------ TEXT SECTION
Easy third-party package installer for debian-based distributions
Sami Dalouche
skoobi at free.fr
Sun Sep 18 15:47:24 CDT 2005
Hi,
I'm crossposting between debian-devel and ubuntu-devel, but maybe some other
debian-based distributions may be interested as well. Feel free to forward..
This email is about sharing some thoughts about installing third party packages
inside on a debian box..
Let's take, for example, Skype's example. It is not available in
non-free/universe , but some people may still be interested in downloading it,
be they linux experts or not. So what happens on a Debian/Ubuntu/MEPIS/whatever
box ? Average joe downloads the "Debian package" available on skype's website,
and clicks on it (I believe it is possible to install a deb by double-clicking
on it, right ?). Then, libqt is not installed, so it complains. End of the
game, "linux sucks, I can't even install skype on it".
OK, joe should be taught to use apt-get, etc, but we are in the real world, so
it is not possible. What about the following scenario :
- Joe downloads a .mdeb (meta-deb) package on skype's website.
- Joe double clicks on it, some progress bar appears
- Few seconds after, skype is installed, great !
------------
= THINGS TO DO =
A – Repeat the package installer email word for word, between "OK, joe should" and "installed, great !", inclusive.
B – In the package installer email, which library is missing when Joe clicks the downloaded Debian package?
C – Write the next part of the package installer email, picking up after its last sentence.
The lines that follow are separate material with no connection to the package installer email.
------ COLLECTED DATA
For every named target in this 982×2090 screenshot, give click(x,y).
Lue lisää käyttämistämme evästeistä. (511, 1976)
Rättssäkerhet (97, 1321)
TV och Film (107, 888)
------------
= TASK-BY-TASK RESULTS =
A –
OK, joe should be taught to use apt-get, etc, but we are in the real world, so
it is not possible. What about the following scenario :
- Joe downloads a .mdeb (meta-deb) package on skype's website.
- Joe double clicks on it, some progress bar appears
- Few seconds after, skype is installed, great !

B – libqt

C –
Behind the scenes :
- a .mdeb is just a script/ deb with post-install script, or whatever that
allows to add apt-get's skype's sources.
- Once the sources are installed, and apt-get update done, skype gets installed,
and apt-get takes care of the dependencies
- apt-get will take care of upgrading when necessary.
It could also be envisionned that a .mdeb could be an archive, containing a
apt-get repository, that is extracted to /var/apt/whatever. This repository
could contain all the required dependencies (for example, a copy from debian's
archive) that may or may not be available on some machines, and be used as an
offline installation. So no more hell to install a software with many depends,
and no helly static-linking. And if a better version of any depends is already
avaialble, then it will be used by apt.
OK, so several questions :
- What do you think about this system, which would actually be a 1 or 2 hour
hack, and be potentially very useful at helping people at installing packages ?
- What would be the hidden / additional requirements that I did not think of ?
- If such hack was programmed, would Debian/Ubuntu/Others officially endorse
this way of distributing packages ?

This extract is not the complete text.